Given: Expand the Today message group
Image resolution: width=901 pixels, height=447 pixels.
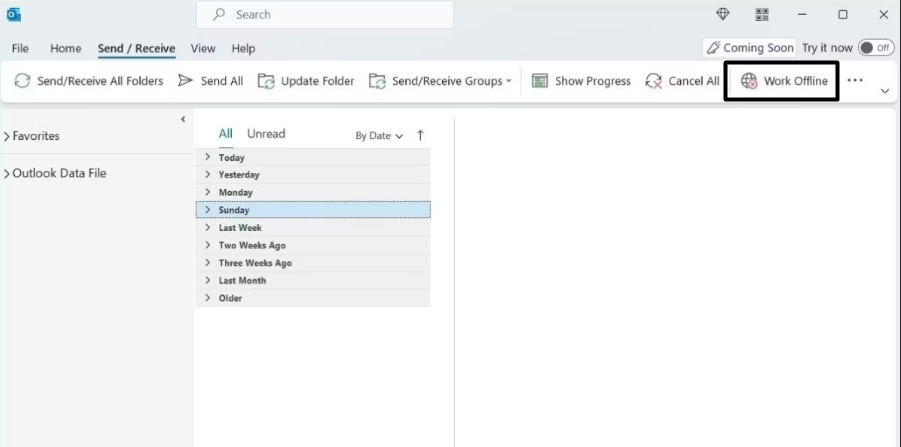Looking at the screenshot, I should coord(208,157).
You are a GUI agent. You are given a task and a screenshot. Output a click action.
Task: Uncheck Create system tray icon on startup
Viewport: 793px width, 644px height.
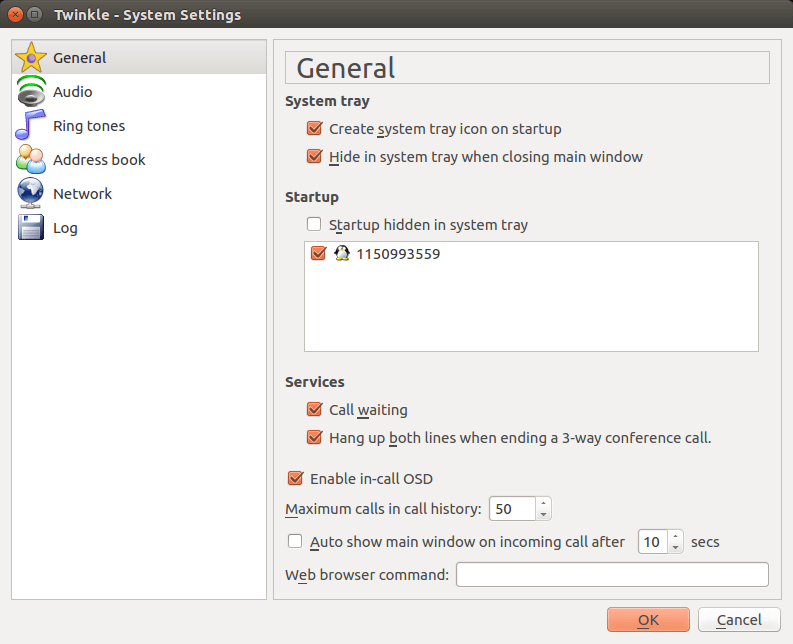coord(314,128)
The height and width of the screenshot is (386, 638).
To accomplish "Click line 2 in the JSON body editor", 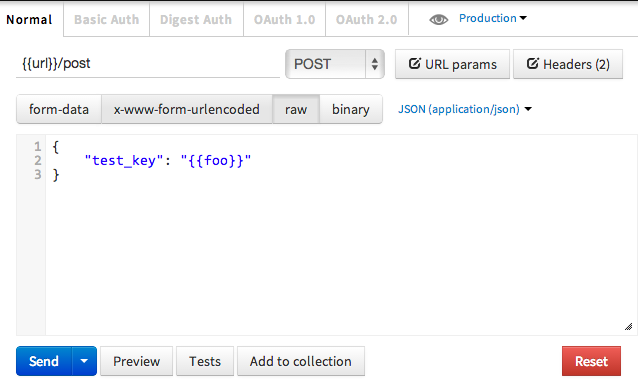I will click(168, 161).
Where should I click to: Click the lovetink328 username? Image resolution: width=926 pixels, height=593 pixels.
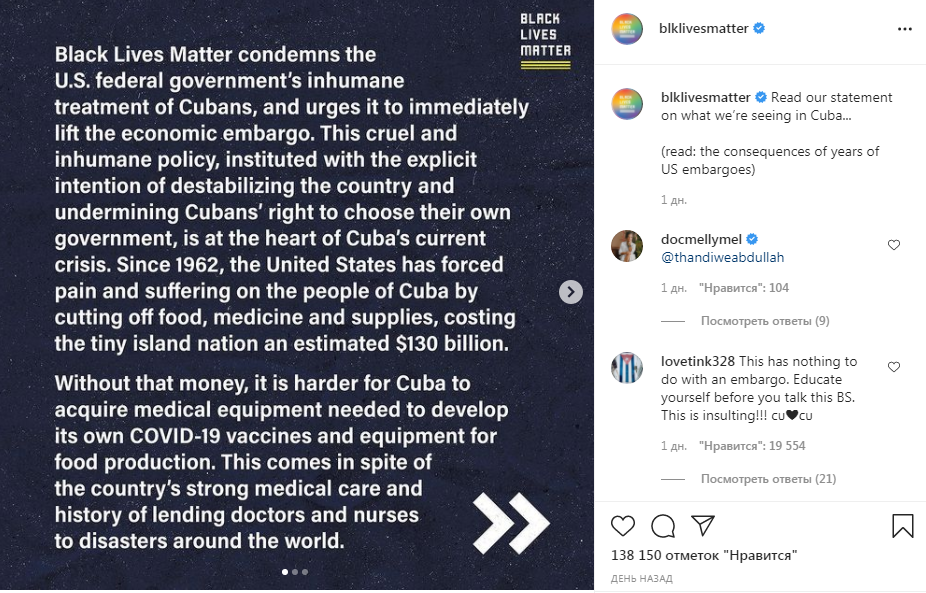click(698, 361)
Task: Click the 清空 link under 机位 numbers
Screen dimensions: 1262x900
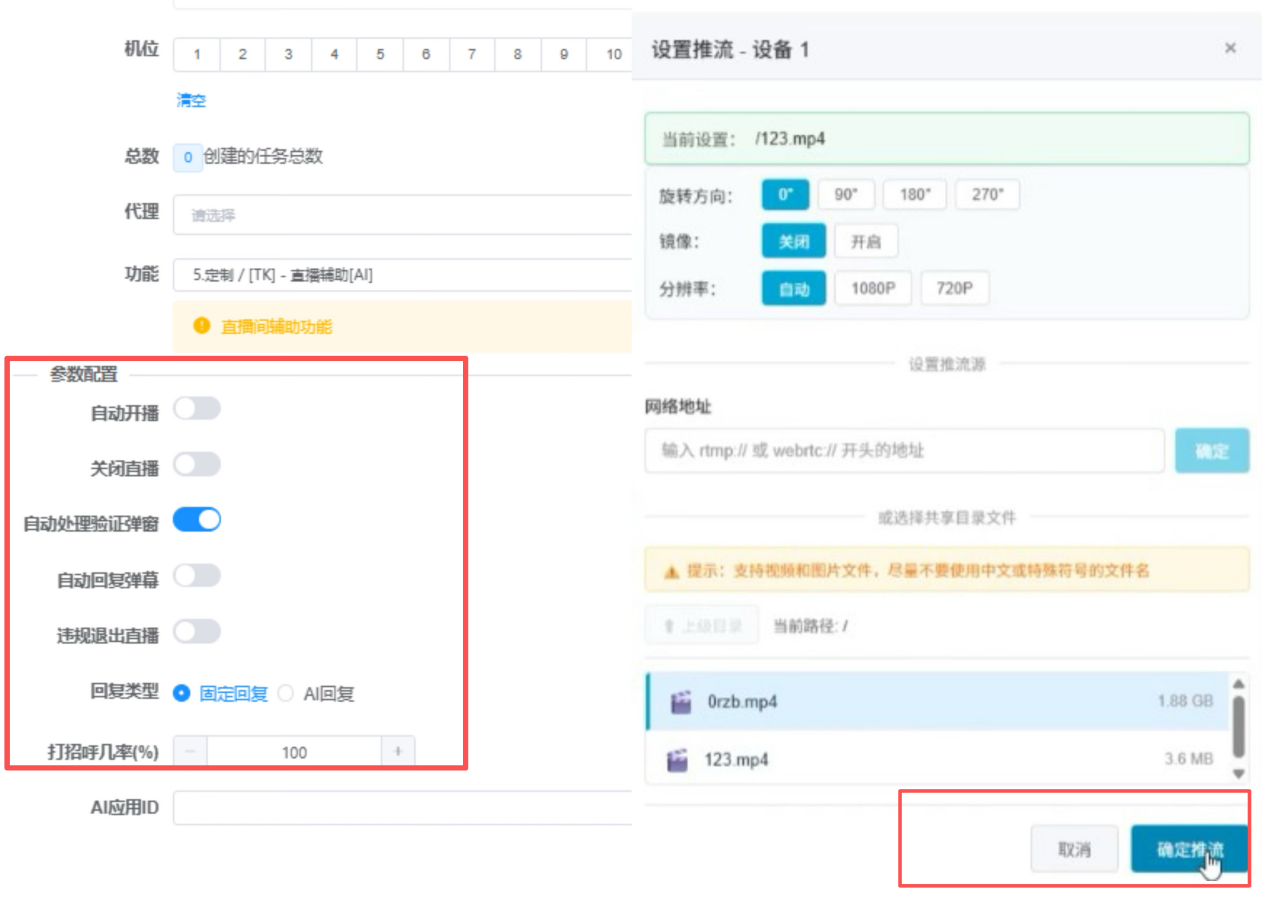Action: click(190, 100)
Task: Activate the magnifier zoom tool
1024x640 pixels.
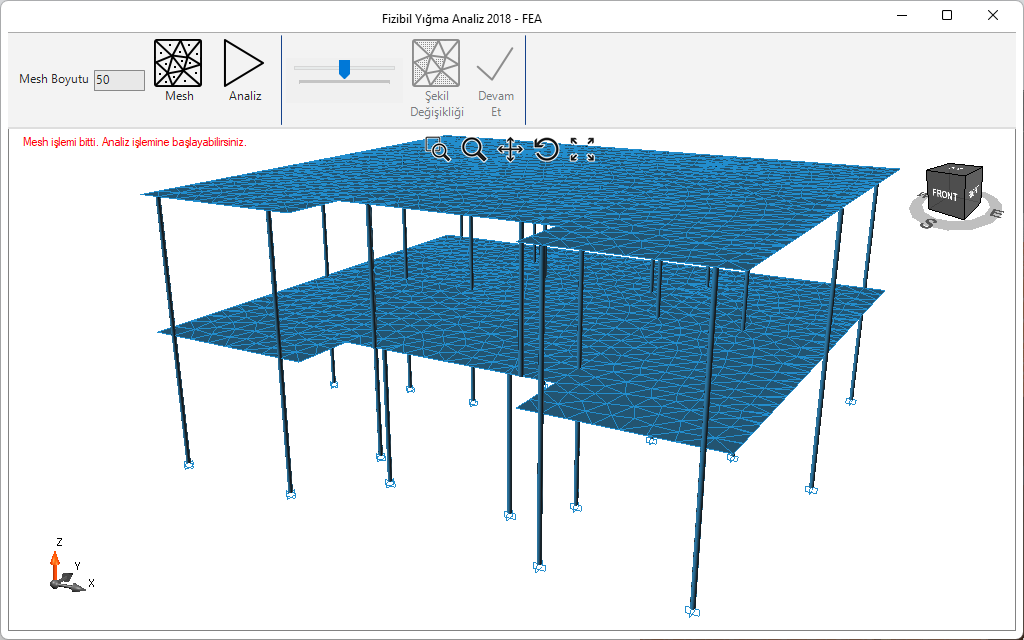Action: (474, 150)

■ ■ ■

The copy must start at the line containing "Screen dimensions: 1262x900" and end at the last line of the data, matching each line exactly. It must hold no pictures.

Written solution:
Screen dimensions: 1262x900
Action: click(190, 100)
Task: Activate the magnifier zoom tool
1024x640 pixels.
Action: (474, 150)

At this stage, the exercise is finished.